Jean-Marc Boyer : Le « spoil system » est hérité des USA, où l’on récompense ceux qui ont aidé la campagne, ce qui revient à privilégier la connivence plutôt que la compétence. C’est un contre sens de terminologie de se référer ainsi à de telles pratiques pour un gouvernement qui prône la morale.

C’est très classique de placer des personnes de réseaux proches et de renvoyer des ascenseurs. Par exemple, le président du conseil de surveillance de la Caisse des Dépôts a choisi pour nouveau Directeur Général celui qui l’avait longtemps financé.

Mais à chaque fois, la Haute Autorité pour la Transparence de la Vie Publique (HATVP) semble par sa bénédiction éteindre les polémiques relatives aux nominations. Politiquement, E. Macron a réussi à verrouiller les pouvoirs, en regagnant même en popularité.

En quoi ce renouvellement en est-il véritablement un ? Quels sont les fondamentaux qui restent inchangés et ceux qui peuvent révéler une véritable différence ? 

Jean-Marc Boyer : Il ne s’agit pas tant d’un renouvellement que d’un rajeunissement. Les personnes nommées ont été formées sur les mêmes moules anciens, qui ont fait preuve de leur inadéquation depuis 50 ans. Les nouveaux dirigeants étant plus jeunes, cela signifie plutôt que le renouveau du logiciel du fonctionnement de l’Etat est repoussé d’autant. 

Il s’agit pour l’essentiel d’opportunismes de carrière bien compréhensibles. Par exemple, le Secrétaire Général pour l’Investissement est un ancien filloniste, qui devra investir dans le secteur privé, dans lequel il n’a pas d’expérience.

« L’appareil d’Etat est stable et mature » affirme le gouvernement. Les postes ont au contraire beaucoup bougé, comme d’ailleurs promis durant la campagne présidentielle. Les nominations ont également permis de rajeunir les dirigeants et non pas de gagner en maturité.
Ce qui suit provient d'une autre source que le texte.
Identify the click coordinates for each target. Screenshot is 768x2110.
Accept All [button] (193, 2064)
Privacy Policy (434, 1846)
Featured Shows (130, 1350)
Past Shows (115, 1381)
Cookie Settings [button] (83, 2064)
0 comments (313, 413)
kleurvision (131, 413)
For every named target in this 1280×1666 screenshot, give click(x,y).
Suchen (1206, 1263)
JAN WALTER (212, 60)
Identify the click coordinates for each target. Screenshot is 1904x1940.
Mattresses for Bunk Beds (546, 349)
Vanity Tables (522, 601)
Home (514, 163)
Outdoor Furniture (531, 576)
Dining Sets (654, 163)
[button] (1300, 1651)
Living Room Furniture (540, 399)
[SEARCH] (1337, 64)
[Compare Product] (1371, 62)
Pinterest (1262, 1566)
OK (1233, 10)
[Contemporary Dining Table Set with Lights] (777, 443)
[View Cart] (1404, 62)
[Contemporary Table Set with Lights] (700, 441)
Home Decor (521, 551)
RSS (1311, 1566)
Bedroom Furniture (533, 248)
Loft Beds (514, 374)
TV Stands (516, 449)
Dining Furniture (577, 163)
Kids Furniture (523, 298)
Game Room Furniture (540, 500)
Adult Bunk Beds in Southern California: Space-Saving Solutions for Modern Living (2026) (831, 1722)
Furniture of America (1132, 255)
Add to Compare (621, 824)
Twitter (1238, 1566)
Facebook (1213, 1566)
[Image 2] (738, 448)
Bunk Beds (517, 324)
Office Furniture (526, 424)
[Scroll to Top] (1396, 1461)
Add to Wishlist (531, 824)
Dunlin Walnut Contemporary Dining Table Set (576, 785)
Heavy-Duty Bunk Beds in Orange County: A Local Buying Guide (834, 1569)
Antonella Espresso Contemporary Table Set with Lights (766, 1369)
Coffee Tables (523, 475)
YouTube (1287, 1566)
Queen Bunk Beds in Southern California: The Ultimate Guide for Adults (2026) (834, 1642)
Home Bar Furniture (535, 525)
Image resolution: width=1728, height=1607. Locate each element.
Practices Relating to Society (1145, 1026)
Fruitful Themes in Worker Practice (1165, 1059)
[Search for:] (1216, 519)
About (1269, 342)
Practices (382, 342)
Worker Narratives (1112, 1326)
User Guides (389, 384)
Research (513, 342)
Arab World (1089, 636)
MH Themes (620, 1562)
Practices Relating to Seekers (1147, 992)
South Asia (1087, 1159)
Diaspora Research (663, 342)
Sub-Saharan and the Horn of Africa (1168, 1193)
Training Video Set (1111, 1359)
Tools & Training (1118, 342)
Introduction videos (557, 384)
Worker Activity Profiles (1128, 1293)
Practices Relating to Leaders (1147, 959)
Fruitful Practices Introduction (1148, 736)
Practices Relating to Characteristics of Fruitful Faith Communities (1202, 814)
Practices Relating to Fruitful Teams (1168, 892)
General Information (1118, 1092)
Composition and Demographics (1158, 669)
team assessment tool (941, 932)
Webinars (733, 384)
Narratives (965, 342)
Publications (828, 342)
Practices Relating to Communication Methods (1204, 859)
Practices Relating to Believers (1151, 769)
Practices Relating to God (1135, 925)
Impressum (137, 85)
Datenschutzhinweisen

On ne saurait en vouloir au Premier ministre pour ce déni façon « post vérité », puisque toutes les décisions se prennent à l’Elysée.

Le plus inchangé, c’est qu’il faut que « tout change pour que rien ne change », comme écrivait G.T. di Lampedusa décrivant l’inéluctable déclin d’une aristocratie, ici administrative.

Qu'est-ce que la République et les Français gagnent et perdent d'un tel renouvellement ?

Jean-Marc Boyer : La République y perd au sens où il s’agit surtout d’une couche supplémentaire de l’aristocratie d’Etat, par opposition au peuple.

Les Français auraient gagné au respect de la promesse de transparence et de compétence. Constatant l’inverse en pratique, la grogne est audible dans les réunions d’En Marche, et suscite des démissions en masse.

Les « nouveaux » hauts fonctionnaires ont encore l’ancien état d’esprit d’existence par la dépense publique, et par la contrainte fiscalo-administrée. Dans un tel contexte, comment imaginer que la réforme de l’Etat (CAP 2022) puisse donner plus de résultats que les Bérézinas de la RGPP et de la MAP ?

Ce sont les Français de demain qui paieront les excès actuels de dépense publique.